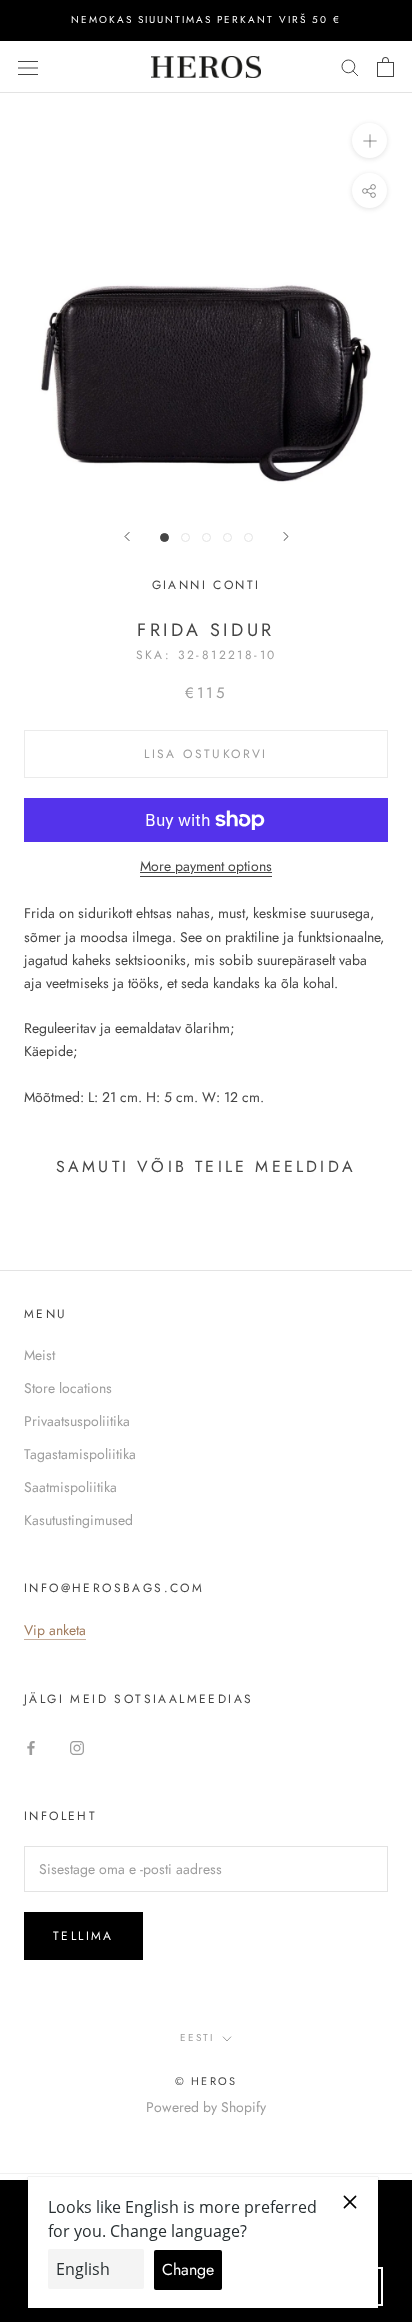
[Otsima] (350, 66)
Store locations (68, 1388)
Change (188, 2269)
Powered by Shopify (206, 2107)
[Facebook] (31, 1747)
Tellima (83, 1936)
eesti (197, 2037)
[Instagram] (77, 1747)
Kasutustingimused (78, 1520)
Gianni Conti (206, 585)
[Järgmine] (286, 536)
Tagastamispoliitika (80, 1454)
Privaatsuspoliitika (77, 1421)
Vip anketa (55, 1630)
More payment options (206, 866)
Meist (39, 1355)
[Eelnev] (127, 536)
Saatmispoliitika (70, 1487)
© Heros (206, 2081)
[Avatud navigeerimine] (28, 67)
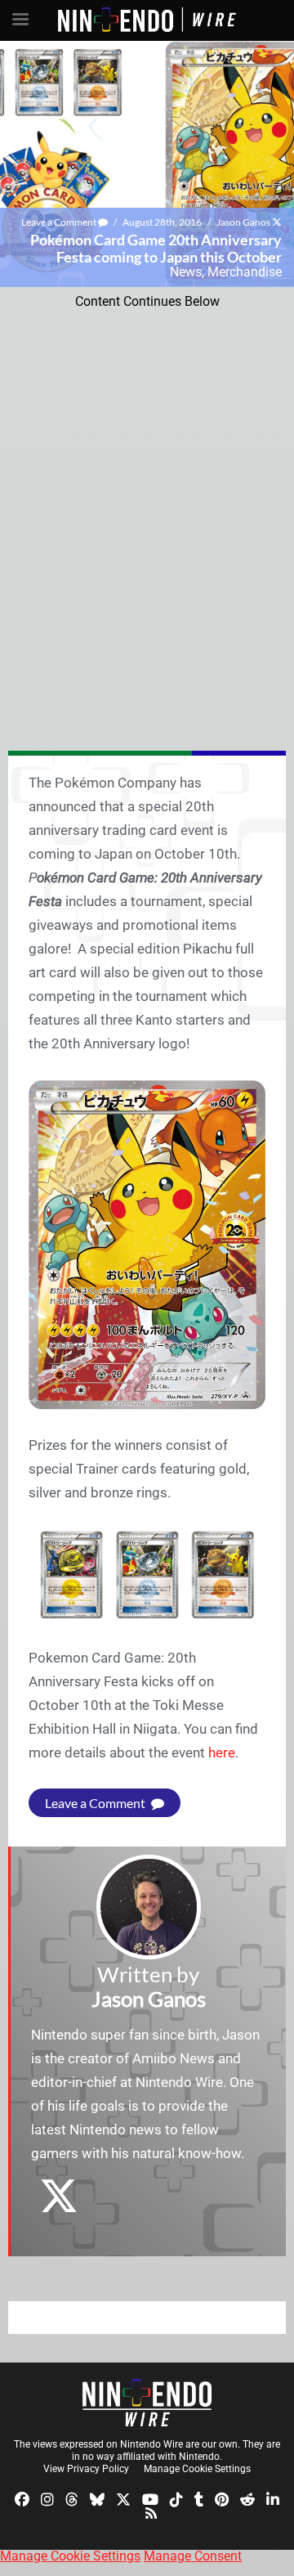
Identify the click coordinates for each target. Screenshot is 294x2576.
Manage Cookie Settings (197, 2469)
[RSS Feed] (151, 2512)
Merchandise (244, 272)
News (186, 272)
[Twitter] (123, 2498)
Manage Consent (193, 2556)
□ □ □
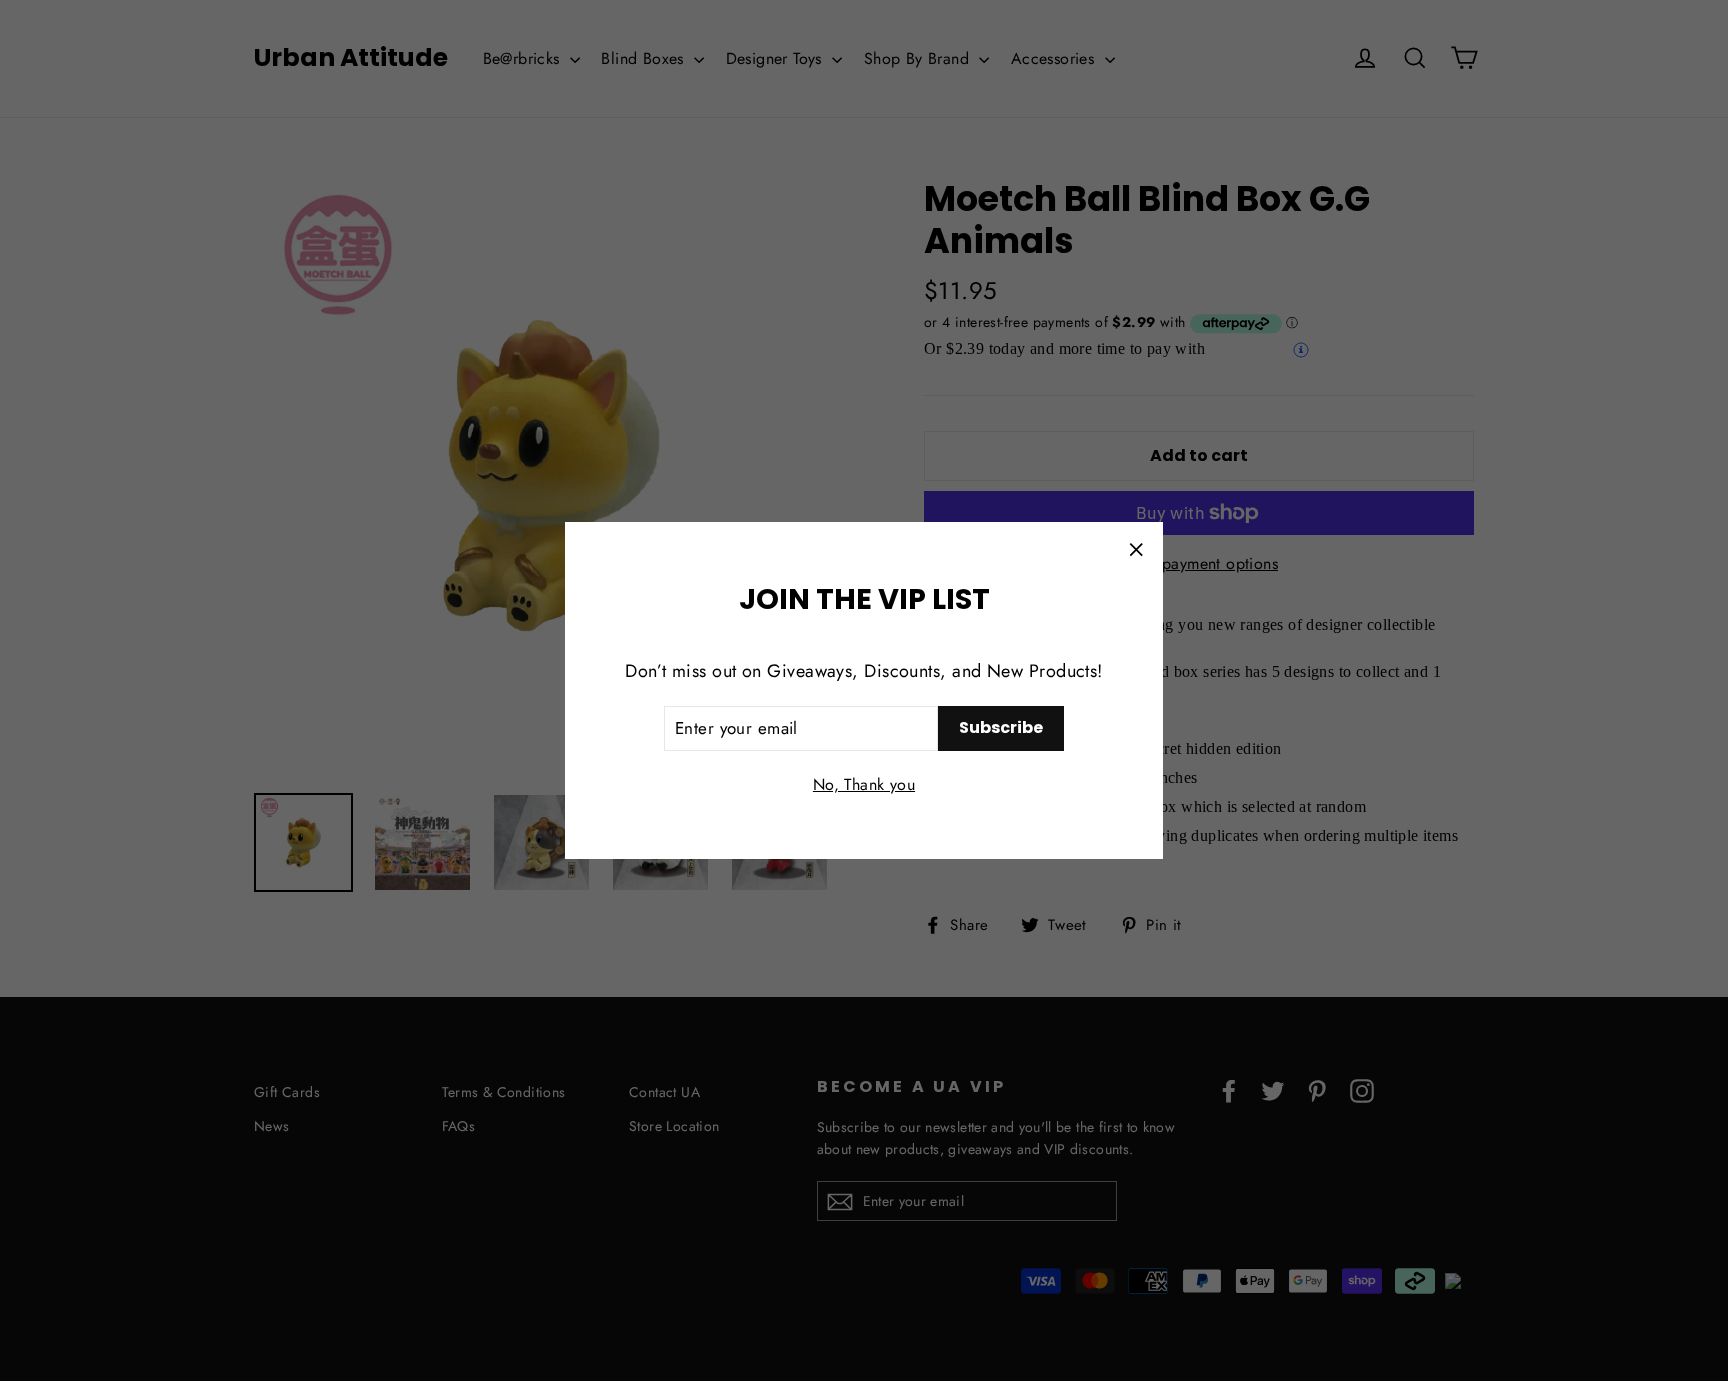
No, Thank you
□ □ □
Copy exactly the lines of the entries above from the one containing "Tellima (83, 1936)" through the one containing "Manage Consent (193, 2556)". Both end lines count; pictures do not.

▶ EXERCISE SOLUTION
Tellima (83, 1936)
eesti (197, 2037)
[Instagram] (77, 1747)
Kasutustingimused (78, 1520)
Gianni Conti (206, 585)
[Järgmine] (286, 536)
Tagastamispoliitika (80, 1454)
Privaatsuspoliitika (77, 1421)
Vip anketa (55, 1630)
More payment options (206, 866)
Meist (39, 1355)
[Eelnev] (127, 536)
Saatmispoliitika (70, 1487)
© Heros (206, 2081)
[Avatud navigeerimine] (28, 67)
Identify the click coordinates for each target. Screenshot is 294x2576.
Manage Cookie Settings (197, 2469)
[RSS Feed] (151, 2512)
Merchandise (244, 272)
News (186, 272)
[Twitter] (123, 2498)
Manage Consent (193, 2556)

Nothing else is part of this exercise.